**Teks Bacaan**.
========================================================================
Kilas Balik 1962 (2):
Kesaksian Tragedi Shalat Id Berdarah
Belakangan, kesaksian
percobaan pembunuhan terhadap Presiden Sukarno tatkala sedang khusyuk
melaksanakan sholat Idul Adha 14 Mei 1962 yang melukai politisi Partai NU KH
Zainul Arifin mulai bermunculan di media massa dan buku-buku sejarah.
Sebelumnya, insiden tersebut terkesan agak ditutupi.
Hal ini berlangsung
karena kala itu pemerintahan Sukarno berusaha keras mencegah media massa asing
menyoroti masalah Islam radikal di Indonesia dan menganggap negeri ini memiliki
ancaman keamanan serius, sementara Indonesia sedang diambang menjadi tuan rumah
perhelatan olahraga paling akbar di benua Asia, Asian Games.
========================================================================
**Data Tercatat**.

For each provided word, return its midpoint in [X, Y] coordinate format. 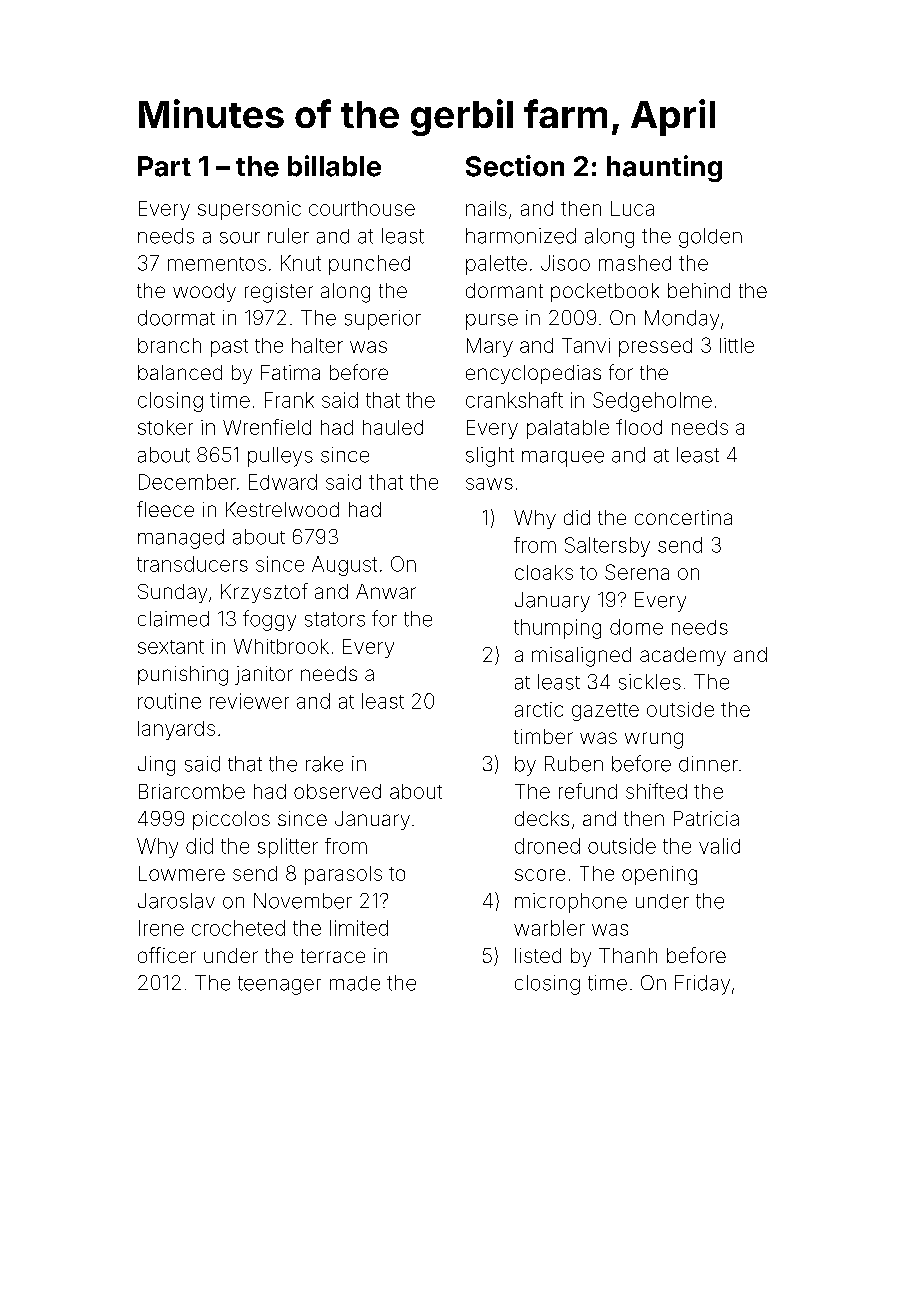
========================================================================
**Tugas yang Dikerjakan**.
• 1. Jawab pertanyaan berikut dari teks tentang Tragedi Shalat Id Berdarah:
(a) Pada tanggal berapa percobaan pembunuhan itu terjadi?
(b) Siapa yang terluka dalam kejadian itu?
(c) Acara olahraga apa yang akan diselenggarakan Indonesia saat itu?
• 2. Teruskan teks tentang Tragedi Shalat Id Berdarah dari kalimat terakhirnya.
Baris-baris data tadi tidak dipakai di sini.

**Daftar Jawaban**.
• 1.
(a) 14 Mei 1962
(b) KH Zainul Arifin, politisi Partai NU
(c) Asian Games

• 2.
Akibatnya,
pemberitaan percobaan pembunuhan terhadap Kepala Negara dari jarak yang begitu
dekat cenderung spekulatif. Detasemen Kawal Pribadi (DKP) Presiden lebih
memilih tutup mulut mengenai hal itu.
Kesaksian Mangil
Martowijoyo
AKBP Mangil
Martowijoyo dalam autobiografinya Kesaksian tentang Bung Karno, 1945-1967(1999:
331) sebagaimana dikutip tirto.id bersaksi, sehari sebelum Idul Adha yang jatuh
pada 14 Mei 1962, Kapten CPM Dachlan datang ke rumahnya melaporkan sinyalemen
adanya usaha pembunuhan dari kelompok Darul Islam/Tentara Islam Indonesia
(DI/TII) terhadap Presiden Sukarno tepat di hari umat Islam melaksanakan solat
Idul Adha. Sukarno dan tokoh agama dijadwalkan akan solat Id di halaman
Istana—yang boleh diikuti pula oleh masyarakat luas.
Besoknya, pada 14 Mei
1962, Mangil sengaja datang ke lapangan antara Istana Merdeka dengan Istana
Negara tempat Sukarno akan solat bersama rakyat. Setelah melakukan penyisiran
ke setiap sudut lokasi, Mangil mengatur strategi pengamanan menjadi enam pos
dengan dua pengawal presiden berjaga dengan bersenjatakan Senapan AR-15 (versi
sipil M-16) .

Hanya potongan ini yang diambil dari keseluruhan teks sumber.